By Glenys Sim
Jan. 13 (Bloomberg) -- Copper dropped for a second day as the slumping global economy cut demand for raw materials, pushing inventories to a five-year high. Copper futures tumbled the exchange-imposed daily limit in Shanghai.
Stockpiles tallied by the London Metal Exchange climbed 1.6 percent to 369,500 metric tons of copper. China, the largest metal user, discarded a plan to purchase copper to support domestic smelters because producers were still profitable and local inventories weren't high.
``Just because the state isn't buying from domestic smelters, doesn't mean they're not going to make overseas purchases,'' Wang Zhouyi, an analyst at China International Futures (Shanghai) Co., said today.
Copper for April delivery on the Shanghai Futures Exchange, the most active contract, declined 1,410 yuan, or 5 percent, from the previous settlement to 26,790 yuan ($3,919) a ton.
LME copper fell 3.9 percent to $3,120 a ton at 4:39 p.m. in Singapore, extending yesterday's 4.6 percent decline.
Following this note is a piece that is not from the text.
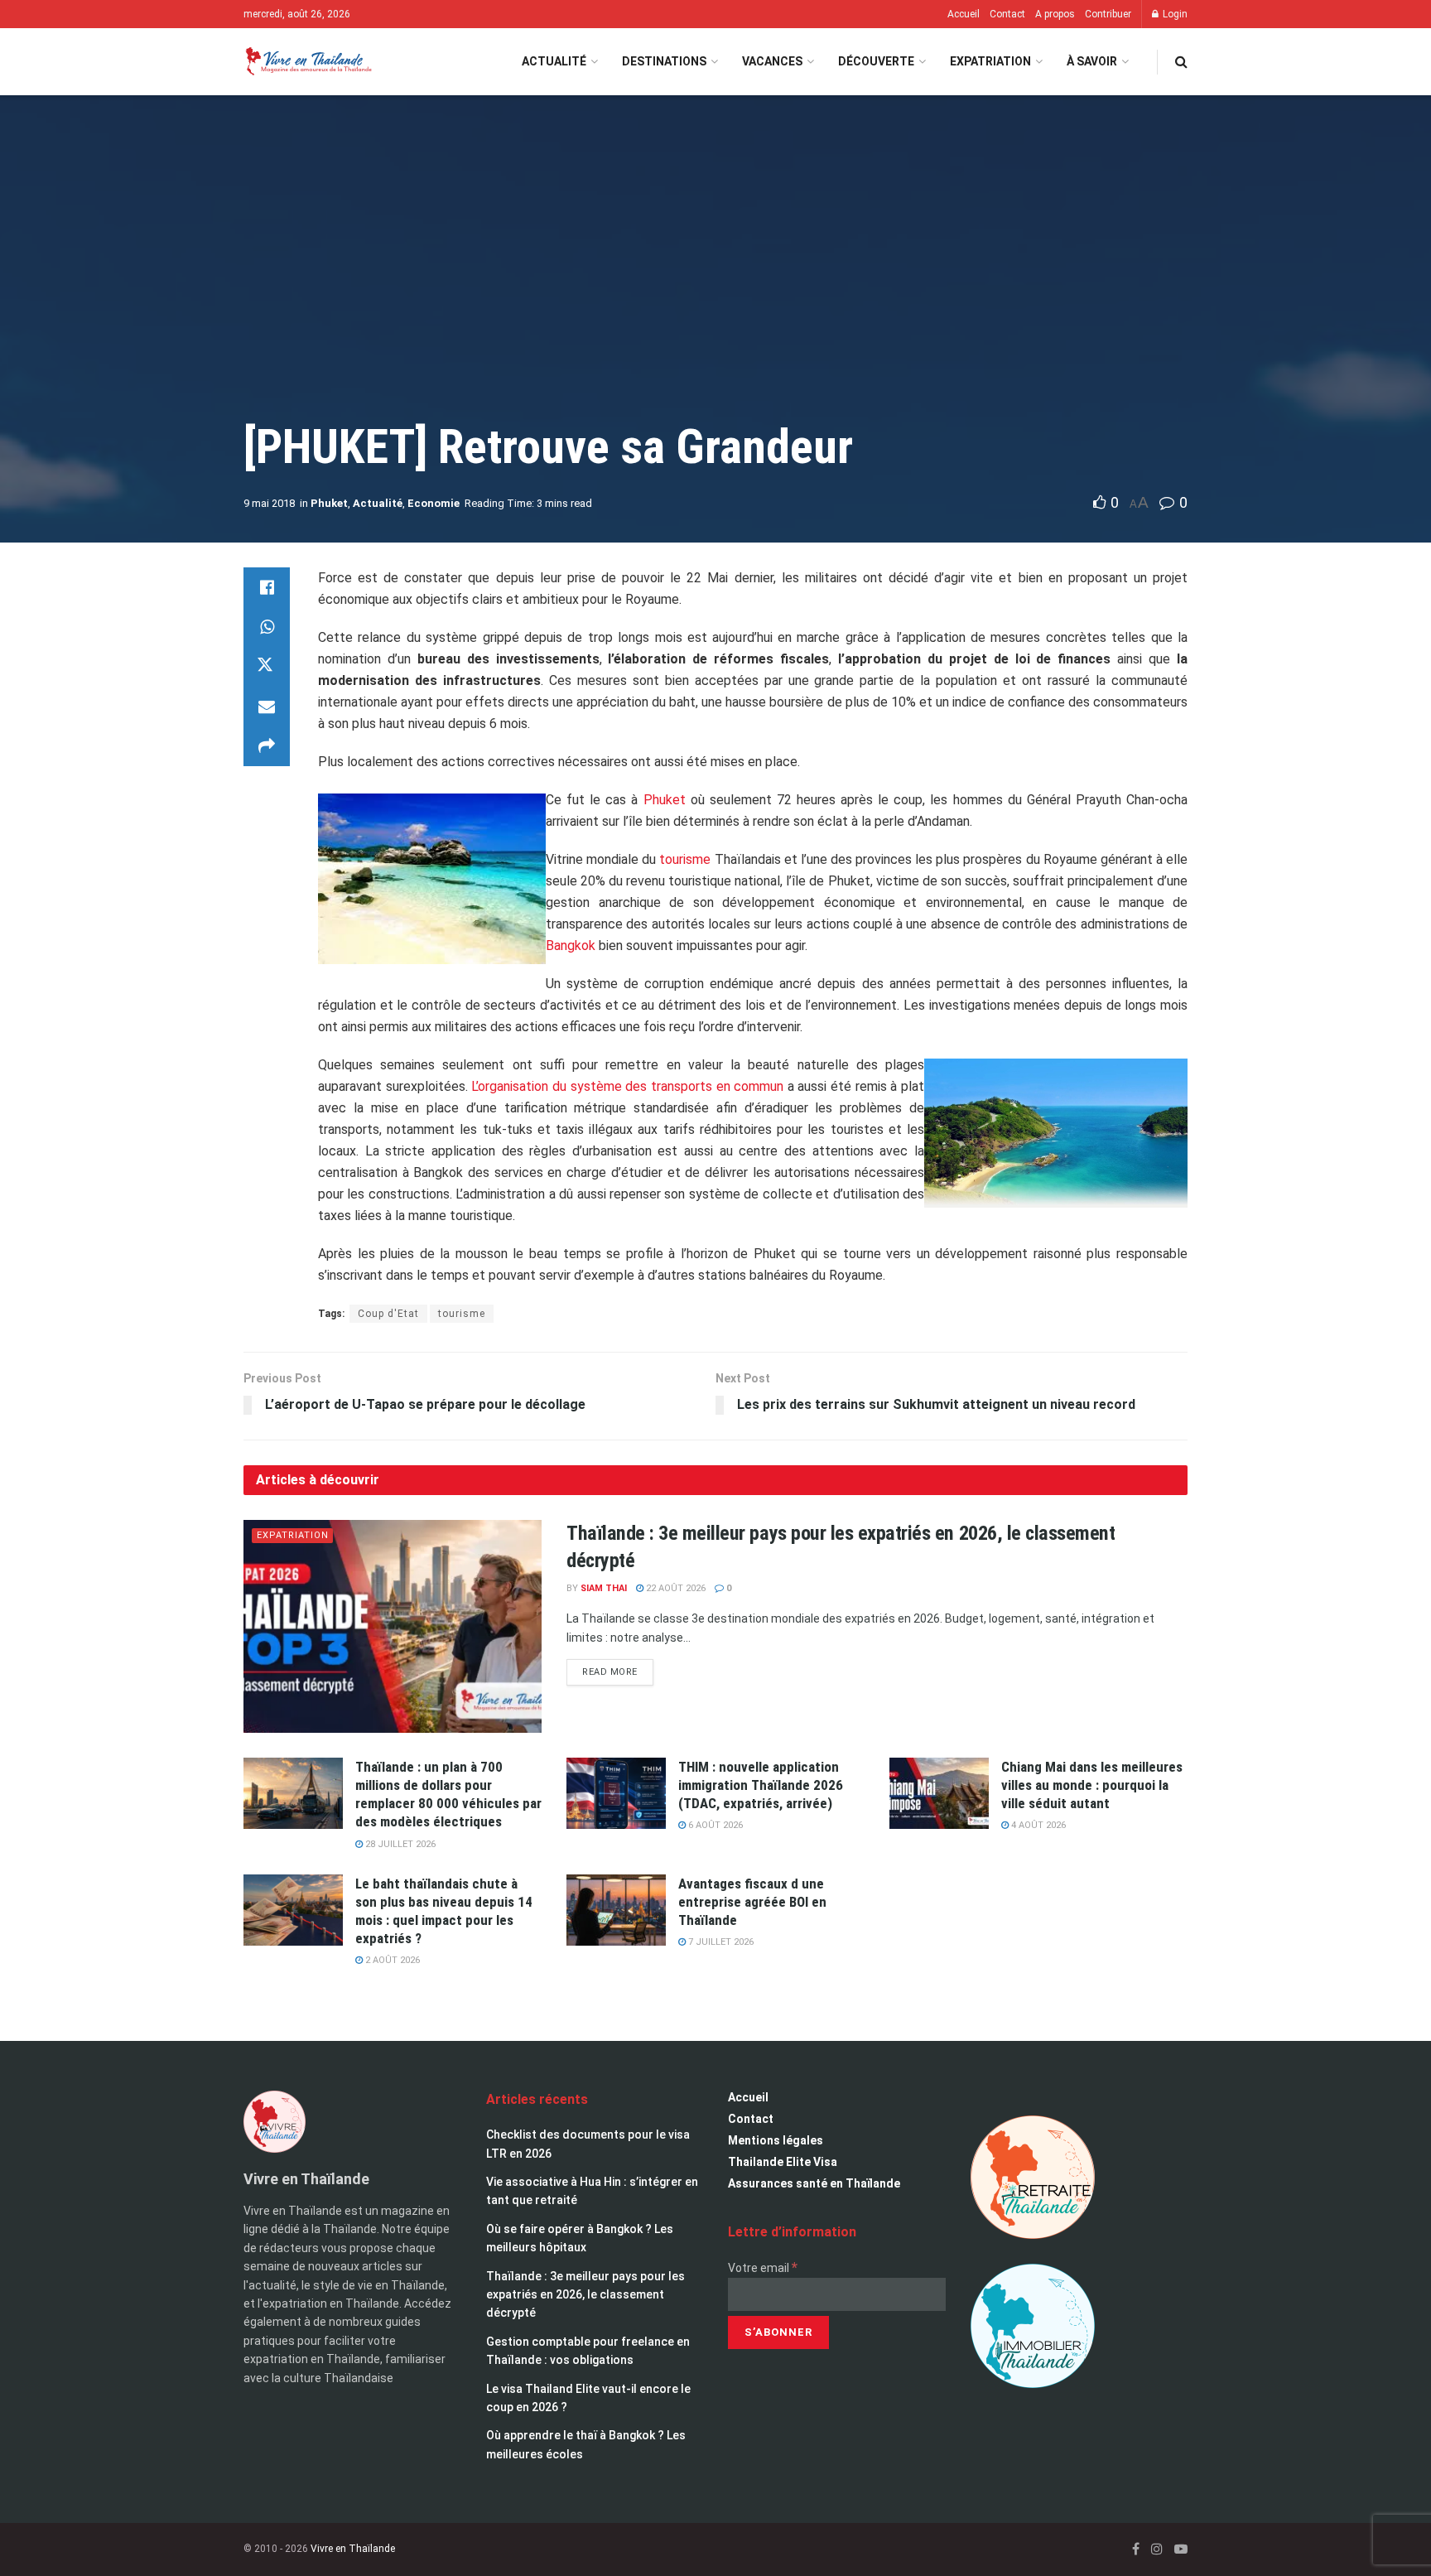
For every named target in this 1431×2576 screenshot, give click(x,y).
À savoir (1092, 61)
``We saw some arbitrage trade, buying London and selling Shanghai, in the past few days but that has tapered off as the gap widened,'' said Wang. ``We'll only know the extent of the buying when the import numbers come in the next few months.''
China imported 2.6 million tons of copper and the metal's products last year, down 5 percent from 2007, the Beijing-based customs office said today, citing preliminary data.
Imports Climb
Copper and copper product imports by China rose 32 percent in December from the previous month, according to preliminary customs data. Purchases increased to 286,576 tons.
Among other LME-traded metals, aluminum fell 3 percent to $1,470 a ton, zinc lost 2.1 percent to $1,225, lead dropped 5.6 percent to $1,105, nickel slipped 4.9 percent to $10,200, and tin was 3.5 percent lower at $11,200 as of 4:38 p.m. in Singapore.